-- Materials provided follows --

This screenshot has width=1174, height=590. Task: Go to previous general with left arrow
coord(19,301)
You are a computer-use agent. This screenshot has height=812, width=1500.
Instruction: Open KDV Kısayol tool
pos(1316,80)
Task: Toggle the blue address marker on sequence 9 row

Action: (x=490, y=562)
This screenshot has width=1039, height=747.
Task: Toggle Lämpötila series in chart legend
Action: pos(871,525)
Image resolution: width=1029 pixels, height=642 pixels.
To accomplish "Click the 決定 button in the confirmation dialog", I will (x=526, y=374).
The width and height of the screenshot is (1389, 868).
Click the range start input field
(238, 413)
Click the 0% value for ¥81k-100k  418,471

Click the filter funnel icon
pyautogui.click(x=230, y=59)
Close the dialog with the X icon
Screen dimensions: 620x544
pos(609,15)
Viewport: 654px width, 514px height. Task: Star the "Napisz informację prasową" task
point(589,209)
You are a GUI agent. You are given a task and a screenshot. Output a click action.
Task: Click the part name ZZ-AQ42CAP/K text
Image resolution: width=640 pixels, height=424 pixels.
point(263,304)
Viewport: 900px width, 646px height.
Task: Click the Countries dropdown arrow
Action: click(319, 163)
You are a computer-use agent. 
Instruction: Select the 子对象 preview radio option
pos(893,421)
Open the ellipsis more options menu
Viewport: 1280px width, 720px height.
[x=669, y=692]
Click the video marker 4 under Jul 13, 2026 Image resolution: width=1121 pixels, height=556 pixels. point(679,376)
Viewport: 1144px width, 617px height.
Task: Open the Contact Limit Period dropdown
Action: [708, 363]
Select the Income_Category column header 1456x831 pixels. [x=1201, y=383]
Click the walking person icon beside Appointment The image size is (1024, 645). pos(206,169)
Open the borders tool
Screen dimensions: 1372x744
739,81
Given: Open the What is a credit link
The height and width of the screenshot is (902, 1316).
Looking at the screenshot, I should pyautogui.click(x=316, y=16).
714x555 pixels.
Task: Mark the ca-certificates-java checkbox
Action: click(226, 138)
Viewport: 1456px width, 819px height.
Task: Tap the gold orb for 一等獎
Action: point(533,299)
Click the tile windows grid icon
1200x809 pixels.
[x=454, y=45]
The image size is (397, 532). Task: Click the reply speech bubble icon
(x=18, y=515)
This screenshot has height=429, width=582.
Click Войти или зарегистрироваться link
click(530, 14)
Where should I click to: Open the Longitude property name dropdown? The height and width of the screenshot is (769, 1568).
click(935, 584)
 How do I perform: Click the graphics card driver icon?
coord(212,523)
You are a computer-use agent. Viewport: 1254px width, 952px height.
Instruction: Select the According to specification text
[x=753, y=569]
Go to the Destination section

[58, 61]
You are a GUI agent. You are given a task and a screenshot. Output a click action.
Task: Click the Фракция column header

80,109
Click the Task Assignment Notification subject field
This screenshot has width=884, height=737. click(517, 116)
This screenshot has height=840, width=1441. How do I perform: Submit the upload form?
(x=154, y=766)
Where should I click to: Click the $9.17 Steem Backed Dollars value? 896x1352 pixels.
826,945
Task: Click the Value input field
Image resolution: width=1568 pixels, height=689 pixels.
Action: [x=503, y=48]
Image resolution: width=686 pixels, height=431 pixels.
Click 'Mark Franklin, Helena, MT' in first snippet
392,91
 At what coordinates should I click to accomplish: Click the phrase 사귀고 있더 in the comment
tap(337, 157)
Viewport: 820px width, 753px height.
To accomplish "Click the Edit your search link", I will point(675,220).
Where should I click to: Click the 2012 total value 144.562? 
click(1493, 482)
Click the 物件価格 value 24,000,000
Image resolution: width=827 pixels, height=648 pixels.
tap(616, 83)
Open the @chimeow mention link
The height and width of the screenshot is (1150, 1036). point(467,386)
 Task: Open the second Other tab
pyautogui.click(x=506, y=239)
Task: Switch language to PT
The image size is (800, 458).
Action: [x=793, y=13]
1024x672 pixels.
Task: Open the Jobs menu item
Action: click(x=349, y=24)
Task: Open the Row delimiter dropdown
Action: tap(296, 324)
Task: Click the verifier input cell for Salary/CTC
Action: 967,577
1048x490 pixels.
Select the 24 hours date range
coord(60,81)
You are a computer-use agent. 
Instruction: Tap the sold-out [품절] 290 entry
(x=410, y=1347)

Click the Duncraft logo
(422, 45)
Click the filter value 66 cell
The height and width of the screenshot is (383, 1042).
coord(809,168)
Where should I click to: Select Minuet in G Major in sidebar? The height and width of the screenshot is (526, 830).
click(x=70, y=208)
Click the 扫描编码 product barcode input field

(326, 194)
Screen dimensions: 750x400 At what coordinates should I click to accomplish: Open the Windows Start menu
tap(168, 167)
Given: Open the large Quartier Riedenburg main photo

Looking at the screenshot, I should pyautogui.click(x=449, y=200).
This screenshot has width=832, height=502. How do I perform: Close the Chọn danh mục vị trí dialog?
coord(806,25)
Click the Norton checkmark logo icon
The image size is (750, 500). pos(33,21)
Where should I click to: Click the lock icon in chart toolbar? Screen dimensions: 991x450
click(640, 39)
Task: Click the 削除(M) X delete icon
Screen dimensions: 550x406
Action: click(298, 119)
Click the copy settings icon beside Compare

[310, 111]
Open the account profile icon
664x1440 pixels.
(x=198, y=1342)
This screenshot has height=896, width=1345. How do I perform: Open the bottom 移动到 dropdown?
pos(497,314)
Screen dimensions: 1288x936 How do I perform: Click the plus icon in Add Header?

-- Materials provided concluded --

What this task involves: Everything from the line containing "Open the account profile icon" through the last line above should be set down exactly; include no other lines.

Task answer:
Open the account profile icon
664x1440 pixels.
(x=198, y=1342)
This screenshot has height=896, width=1345. How do I perform: Open the bottom 移动到 dropdown?
pos(497,314)
Screen dimensions: 1288x936 How do I perform: Click the plus icon in Add Header?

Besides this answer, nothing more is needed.